Visual from Siemens Digital Industries SPS Event November 2021

This week, I enjoyed attending the Siemens SPS Event, taking technology, inspiration, and connecting innovation to a new level throughout the industrial world.Rainer Brehm’s Keynote

In the keynote of Rainer Brehm (@rainer_brehm ), the CEO of Factory Automation provided a clear understanding of what and why industrial technology is undergoing such a digital and automotive transformation and how Siemens (@siemens_industry) and their Digital Industry group was responding and offering clear leadership in this in solutions and customer support.

The SPS Event

The Siemens SPS virtual experience event focused on a digital enterprise portfolio seeking to offer technology inspiration. You can’t fail to learn of several new concepts or innovations within this portfolio provided.

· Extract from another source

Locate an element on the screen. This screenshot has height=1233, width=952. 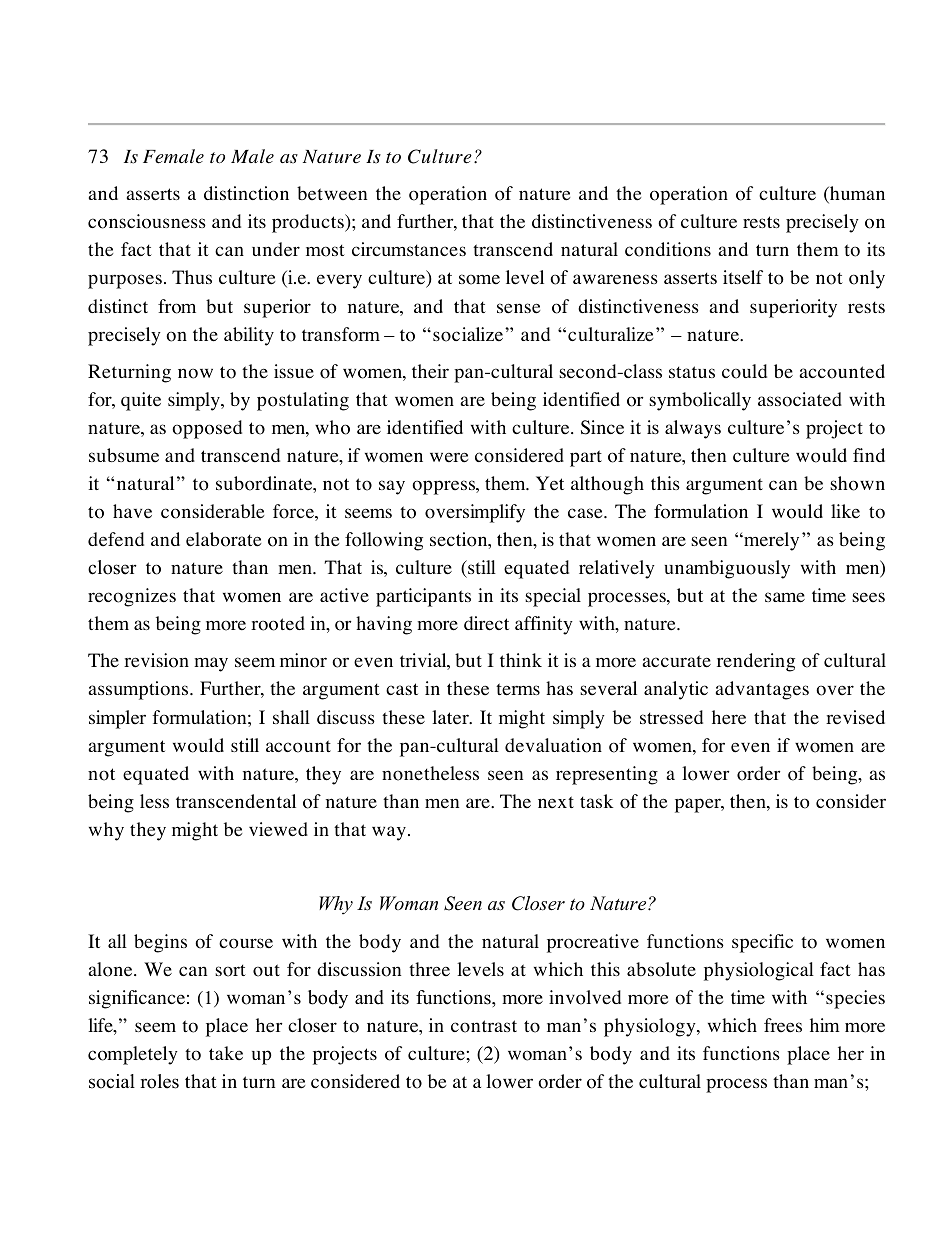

You quickly recognize the powerful emergence of Ecosystems and new levels of connectivity and collaboration. These collaborations are both human and digital in form, running throughout all the sessions, over the three days, nicely weaved into the keynote to set the scene.

So much of our physical world is connecting into the digital world, and understanding the tasks of undergoing this digitalization journey has to reflect highly personal, individual concerns and choices as the starting points through assessing the collective wisdom and trends that are sweeping the world in the industrial revolution 4.0 to fit each business need.

In Rainer Brehm’s Keynote, he set the scene well.

As Rainer explains, the changes throughout the industrial sector are happening faster and faster. The critical enabler is the “usage of data.”

-Connectivity of combining a digital and real-world is proving for a more flexible and autonomous product. It enables the optimization of processes, introducing new opportunities through artificial intelligence (AI).

-Digitalization is advancing a more human-centric operation where the operator, the engineering and design benefit from adopting a digital twin approach.

-Today’s needs in manufacturing are to find a better sustainability pathway and grapple with a more transparent approach to understanding the carbon footprint of not just one part of the supply chain but to have a complete understanding.

-Customers and consumers demand this visibility and understanding of the actions being taken to offer products that are taking out carbonization and are genuinely sustaining.

-The final point in his opening remarks was that products and production needs to be resilient and highly flexible to adjust to changing demands and conditions and move towards these evolving and demanding market requirements

The growing issue Rainer rightly raised was how do we tackle these significant challenges? He continued in his keynote:

As Rainer explained, innovation cycles are getting shorter and shorter; new products are expected to be more customized than ever before, requiring a completely different manufacturing method to be initiated to accommodate this change.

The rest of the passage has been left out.